* Provided passage
===============

A team of researchers followed more than 200 patients for up to three months after they were diagnosed with Covid-19 and found certain factors appeared to be associated with long Covid.

It is hoped that the findings might lead to further studies into ways to prevent or treat some cases of long Covid, which sufferers say can lead to physical and neurological symptoms that linger for months after their coronavirus infections have cleared.

According to the NHS, long Covid is when symptoms of coronavirus last for weeks or months after the infection has gone. Symptoms can be either mild or severe, and range from extreme tiredness and shortness of breath and chest pain to problems with memory and concentration, insomnia, and dizziness.

The study, published in the journal Cell, suggested that one of the commonalities was a high level of coronavirus RNA in patients’ blood in the early stages of their illness, which indicates a high viral load.

===============

* Records
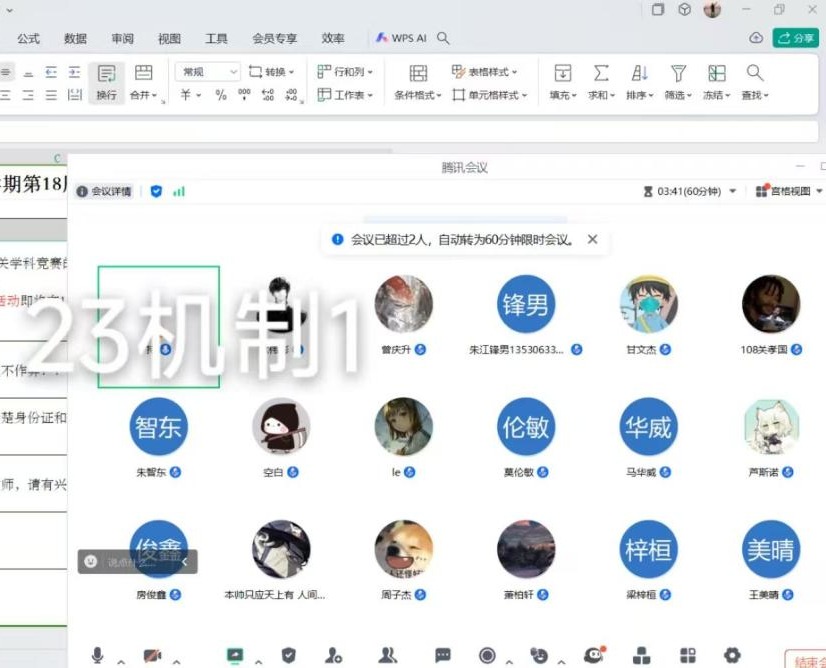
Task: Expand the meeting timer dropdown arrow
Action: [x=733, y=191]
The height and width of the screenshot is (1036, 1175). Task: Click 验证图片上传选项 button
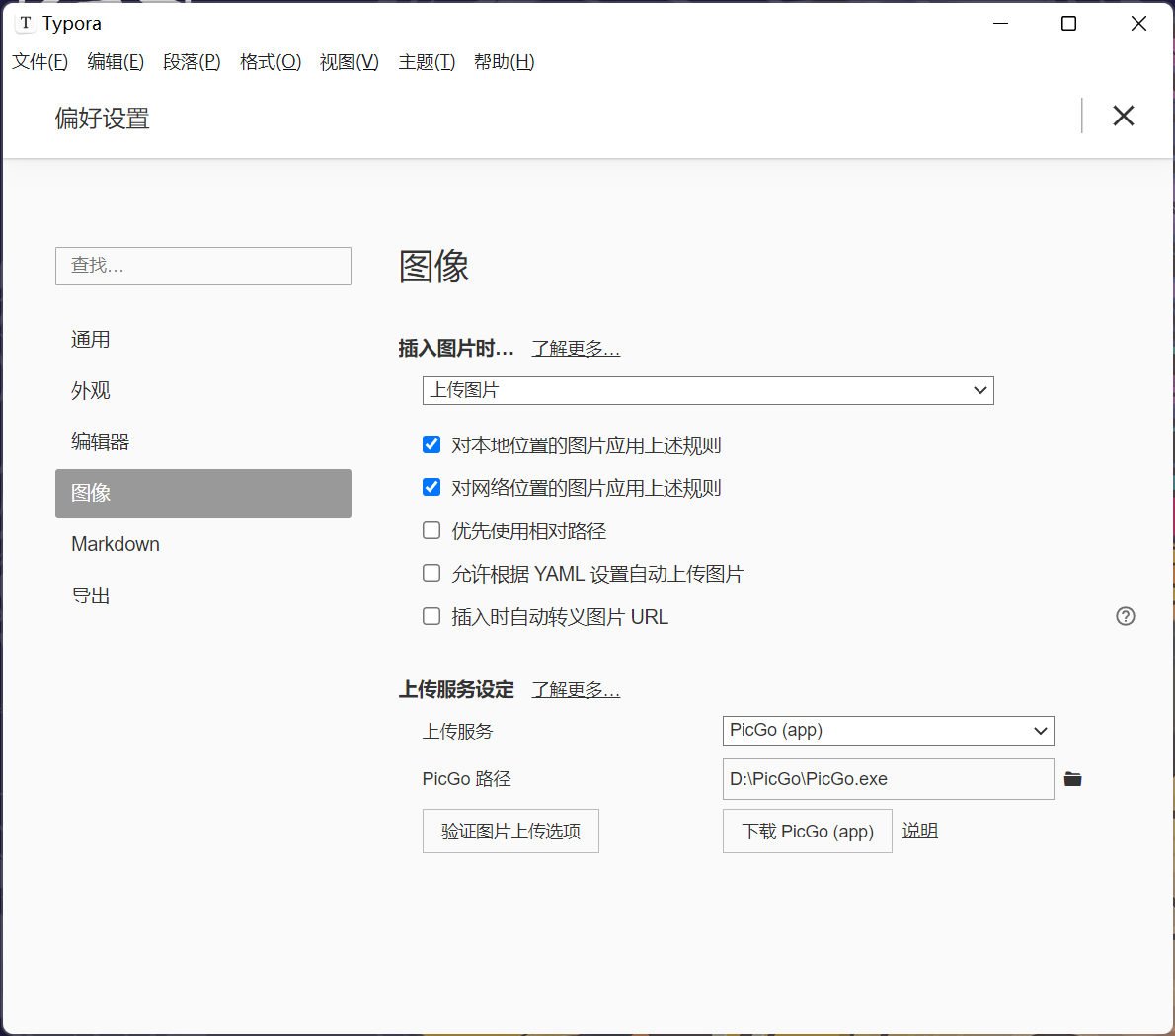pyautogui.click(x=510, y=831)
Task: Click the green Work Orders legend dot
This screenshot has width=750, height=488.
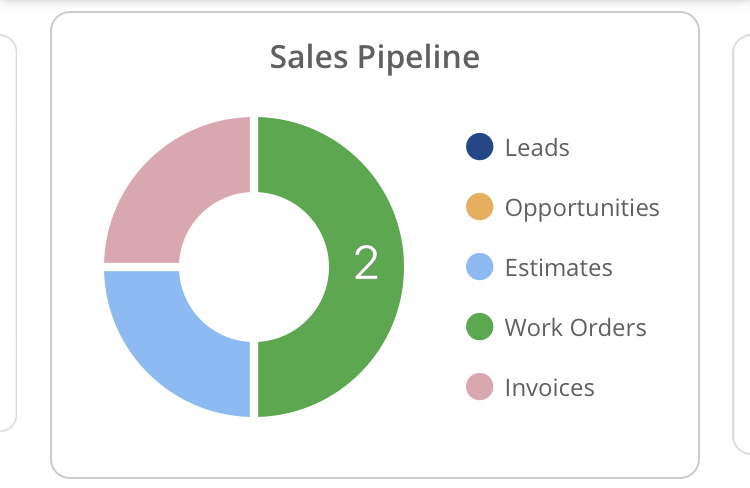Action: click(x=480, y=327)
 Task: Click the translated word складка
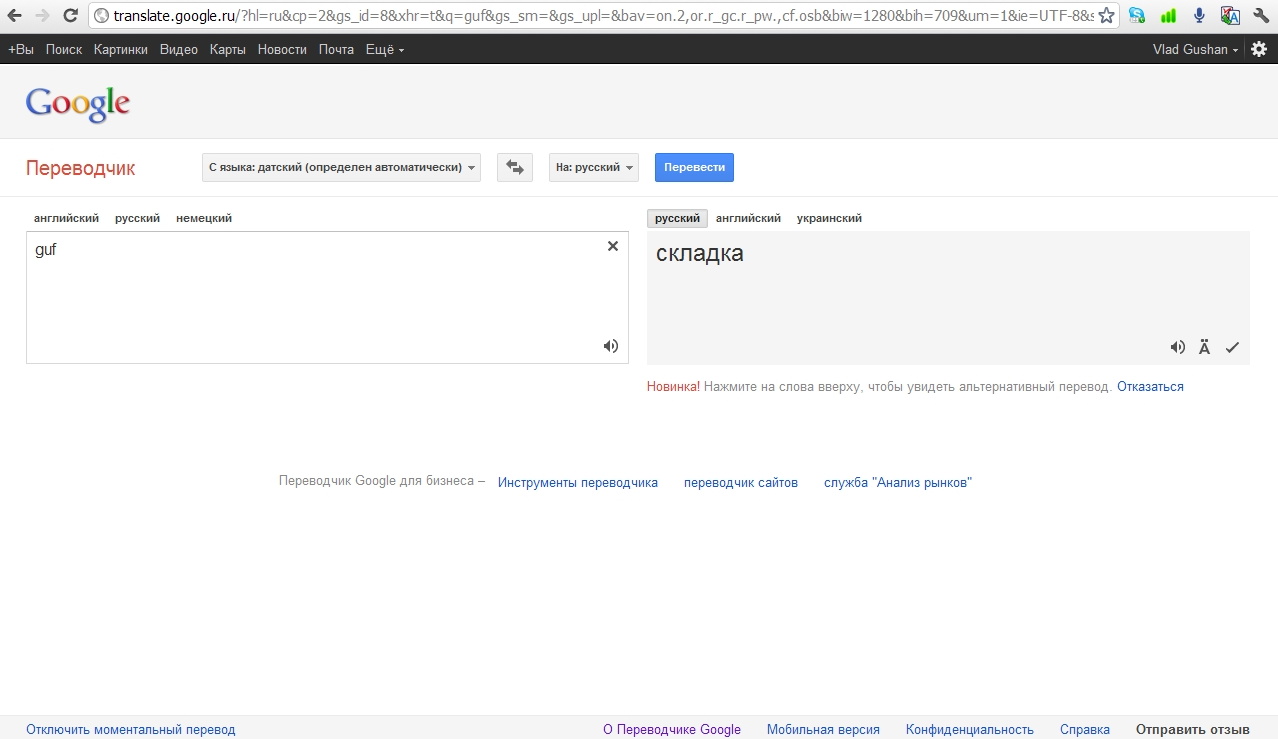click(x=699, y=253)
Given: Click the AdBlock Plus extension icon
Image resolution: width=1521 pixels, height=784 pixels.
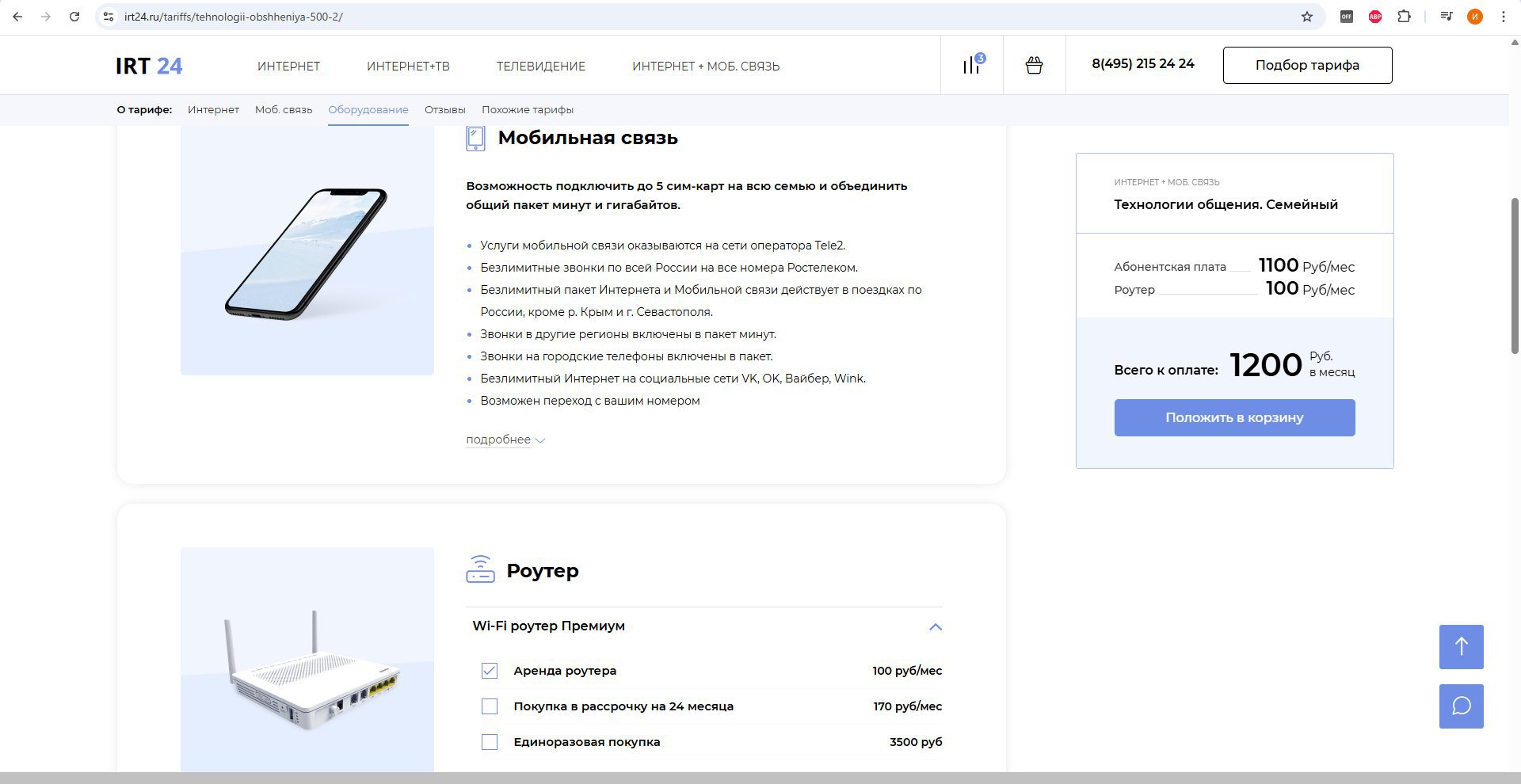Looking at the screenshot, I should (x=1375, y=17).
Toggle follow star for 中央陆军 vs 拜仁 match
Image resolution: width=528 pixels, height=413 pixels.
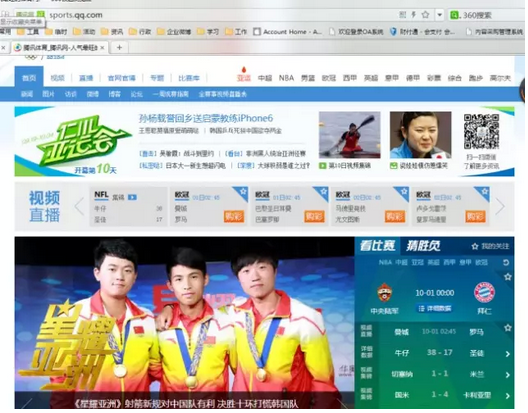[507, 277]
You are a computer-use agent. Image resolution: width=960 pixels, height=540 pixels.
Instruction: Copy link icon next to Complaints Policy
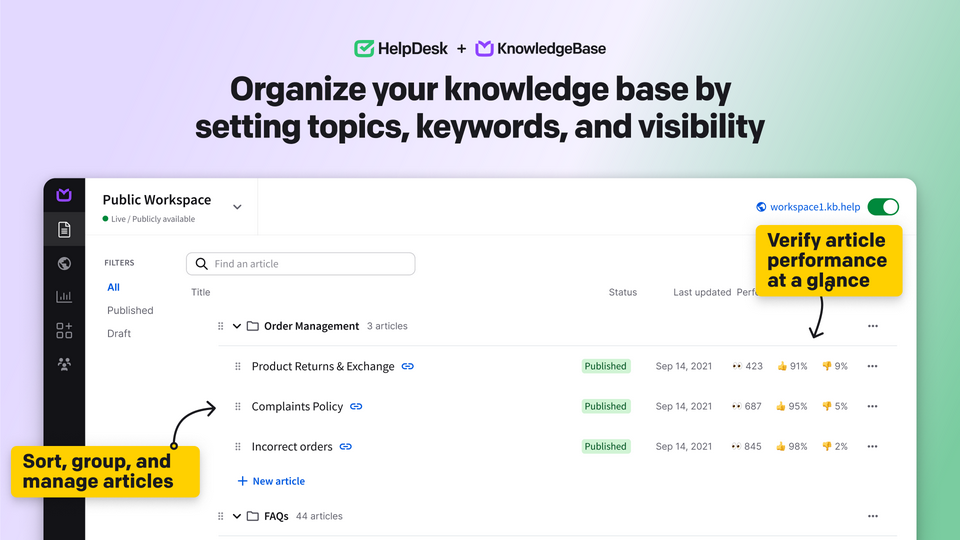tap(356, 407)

===============

Answer these questions from the text on long Covid:
(a) How many patients did the researchers follow, and for how long after diagnosis?
(b) How does the NHS define long Covid?
(c) In which journal was the study published?
The records are separate material with no connection to the text on long Covid.

(a) More than 200 patients, for up to three months after their Covid-19 diagnosis.
(b) Long Covid is when symptoms of coronavirus last for weeks or months after the infection has gone.
(c) Cell.